Nachdem die Bogenschützin Chada und der Krieger Thorn sich schon im Basisspiel einen Namen gemacht haben, geht ihr Abenteuer nun im Silberland weiter. Dort steht eine Reise vom Norden in den Süden an, nach der sie mit Hilfe der Zwerge die Überfahrt zurück nach Andor wagen wollen, um nach allen bestandenen Aufgaben die Heimat wiederzusehen. Allerdings ist ihr Weg nicht nur von zahlreichen Gefahren gesäumt, zu allem Übel sitzt den beiden ein unheimlicher Feind im Nacken, der sie auf Schritt und Tritt verfolgt.
So reicht es nicht, dass Chada und Thorn ihren Blick auf den vorausliegenden Weg richten, auch der bereits beschrittene Pfad bedarf sorgsamer Überwachung. Denn sollte der „Fluch“ es schaffen, die beiden einzuholen oder sogar an ihnen vorbei zu ziehen, ist es aus mit Helden und Spiel.
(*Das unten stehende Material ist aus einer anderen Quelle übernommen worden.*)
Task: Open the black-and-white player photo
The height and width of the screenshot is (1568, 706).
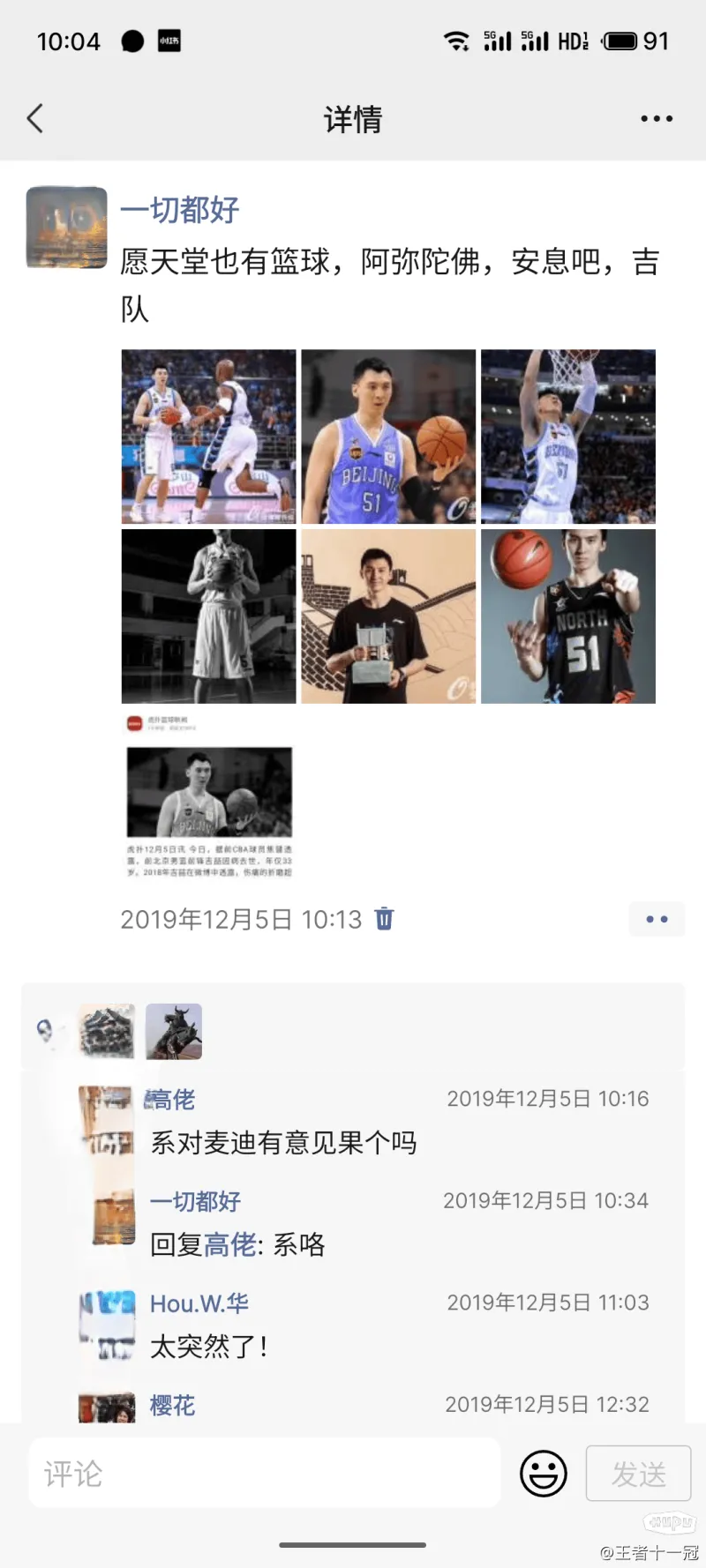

Gleich am ersten Abend, nachdem das Spiel auf heimischem Küchentisch angekommen war, haben wir uns mit einem schwungvollen Köpper in die Action gestürzt und sind erst weit nach der Geisterstunde wieder daraus aufgetaucht. Das lag zum einen an der wirklich spannenden und immer wieder wandelbaren Spiel-Szenerie, zum anderen aber auch an einigen Verständnisunsicherheiten, was die Regeln betraf. An mancher Stelle hätte man vor allem die Unterscheidungen zwischen aktuellen Nebelkartenstapeln, dem Vorrat, dem nicht mehr ganz so aktuellen Nebelkartenstapel und sonstigen Karten etwas deutlicher machen können. So manches Mal haben wir uns erst im Stapel und dann im Ton vergriffen, was dem Spielvergnügen aber spätestens nach dem Einführen von Hausregeln keinerlei Abbruch mehr getan hat.
Wenn auch der Reim nicht so richtig funktioniert, so klappt doch die Flexibilität innerhalb der Missionen von Chada & Thorn wunderbar. Aus sechs Zwischen-Etappen-Karten werden jeweils zwei gewählt, die dann durch unterschiedliche Kombinationen immer wieder neue Spiel-Wege eröffnen. Auch die Nebelkarten, die eine ordentliche Auswahl an Gegnern bieten, tragen zur bunt-düsteren Abwechslung bei. Zudem gibt es einige Möglichkeiten, den Schwierigkeitsgrad selbst zu bestimmen, indem man Freunde-Karten weglässt oder die Norm um ein oder zwei Zwischen-Etappen-Karten erweitert. Und wenn man das Spiel als Basis für Erweiterungen eigener Ideen ansieht, wird der Kreativität und der Lust auf eigene Umsetzungen kaum eine Grenze gesetzt. Und so trug es sich zu, dass ich mitten in der Nacht aufwachte und schlaftrunken feststellen musste, dass mein gesamter Körper mit kleinen Zettelchen bedeckt war, weil mein Freund etliche verschriftlichte Ideen für neue Charaktere und Ausrüstungsgegenstände im Bett verbreitet hatte. Seitdem nenne ich ihn gerne auch mal Mr. Post-It-Man.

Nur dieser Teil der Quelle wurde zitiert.